Von den Grenzen der Freiheit
Ein Knabe stand mitten auf dem Stoppelfeld, das als einziges noch an den letzten Sommer erinnerte. Gelassen zerrte er dann und wann an einer dünnen Schnur. Er hatte sie um ein Stück Holz gewickelt, das er mit beiden Händen umspannte. Je nach dem Druck seiner Finger aber bäumte sich hoch oben am Himmel ein großer, papierner Drachen auf, schoss wild umher oder verharrte still in königlicher Würde. Manchmal sah es aus, als habe er das Gesetz der Erdenschwere überwunden und könne nun losgelöst dort oben nach seinem eigenen Willen schweben.
Der Knabe aber lächelte wie ein Herrscher, der um das Gesetz der Freiheit und um die Begrenzung des menschlichen Willens weiß.

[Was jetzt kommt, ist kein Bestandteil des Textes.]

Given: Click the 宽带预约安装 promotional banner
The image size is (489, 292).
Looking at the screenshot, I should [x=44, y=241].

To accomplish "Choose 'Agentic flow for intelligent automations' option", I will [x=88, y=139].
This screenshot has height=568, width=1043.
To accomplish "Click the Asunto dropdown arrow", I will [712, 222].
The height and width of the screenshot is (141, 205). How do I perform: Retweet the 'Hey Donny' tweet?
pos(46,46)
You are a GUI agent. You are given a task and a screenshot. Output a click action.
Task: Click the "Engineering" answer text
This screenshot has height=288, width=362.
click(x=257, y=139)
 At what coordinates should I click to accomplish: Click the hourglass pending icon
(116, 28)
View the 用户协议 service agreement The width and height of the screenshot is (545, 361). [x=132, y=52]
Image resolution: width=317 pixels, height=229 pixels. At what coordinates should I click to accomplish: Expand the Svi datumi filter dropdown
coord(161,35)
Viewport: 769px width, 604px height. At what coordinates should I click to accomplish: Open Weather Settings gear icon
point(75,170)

Da kam ein Philosoph des Weges. Zu seinem Berufe gehörte es, mehr über den Sinn des Lebens nachzudenken als die übrigen Menschen. Aber über allem Grübeln war er zu einem Skeptiker geworden, der die Enge des menschlichen Erkennens schmerzlich empfand.
Als er den Drachen oben in der Nähe der Wolken sah, erschien er ihm wie ein Gleichnis der stets unerfüllten Sehnsucht des Herzens.
"Schau, mein Junge", sagte er zu dem Knaben, "dein Drachen aus Papier gleicht uns armen Menschen. Wir wollen wie er hoch hinaus, aber schon bald mag uns der Wind wie ihn zu Boden werfen und zerbrechen. So vergeblich ist alles Streben nach Höhe. Es gibt eine Grenze, über die kommen wir nicht hinaus."
Der Junge hatte aufmerksam zugehört und den Philosophen verwundert betrachtet. Dann überlegte er lange, ehe er eine Erwiderung fand.
"Der Drachen kann doch nur in die Höhe steigen, wenn ein kräftiger Wind weht", sagte er und erschrak wegen seiner Dreistigkeit.
"Ja, ja", antwortete der Philosoph, "der Drachen ist auch nur ein Gleichnis für das Widersinnige allen menschlichen Strebens."
"Davon versteh ich nichts", meinte der Knabe fröhlich, "ich weiß nur, dass mein Drachen vom Winde hochgetragen wird bis zu den Wolken, vielleicht sogar bis zum lieben Gott. Doch wenn der Wind plötzlich aufhört, dann fällt er herunter. Neulich zerbrach er sich die Rippen, und das Papier bekam einen bösen Riss. Da musste ich ihn flicken, und das nur, weil es plötzlich ganz ruhig geworden war und kein Windchen wehte."
Jetzt hatte der Philosoph still zugehört und den Knaben verwundert betrachtet. Der schaute träumerisch zu seinem Drachen hinauf, zwang ihm unmerklich durch die dünne Schnur seinen Willen auf und hielt ihn so in einsamer Höhe in der Nähe der Wolken.
"Mein Vater sagt: Ohne Wind und ohne Schnur kann der Drachen nicht steigen, und er wird von keinem Winde geworfen, solange er an der Schnur bleibt. Schnur und Wind sind das Gesetz für ihn. Aber das begreife ich noch nicht richtig."
Der Philosoph schaute den Knaben an. "Dein Vater ist ein weiser Mann", sprach er leise, "wir wollen sehen, ob er Recht hat."
Bei diesen Worten zerschnitt er die Schnur. Entsetzt schrie der Knabe auf und starrte in die Höhe. Der Drachen sprang befreit mächtig nach vorn, dann schüttelte er sich wie vom Grauen gepackt und lag, ehe der Junge das Geschehene recht fassen konnte, zerfetzt und zerbrochen auf dem Stoppelfeld.
Nun dachte der Philosoph den Gedanken des Knaben weiter: Wie der Drachen siegt der Mensch nur dann in den Stürmen des Lebens und steigt zu den Höhen der Reinheit auf, wenn er in den Grenzen der Freiheit bleibt und sich durch das Gesetz Gottes unmerklich und oft unsichtbar der Hand und dem Willen des Schöpfers fügt.
Da tröstete der Philosoph den traurigen Knaben und versprach ihm einen neuen und größeren Drachen.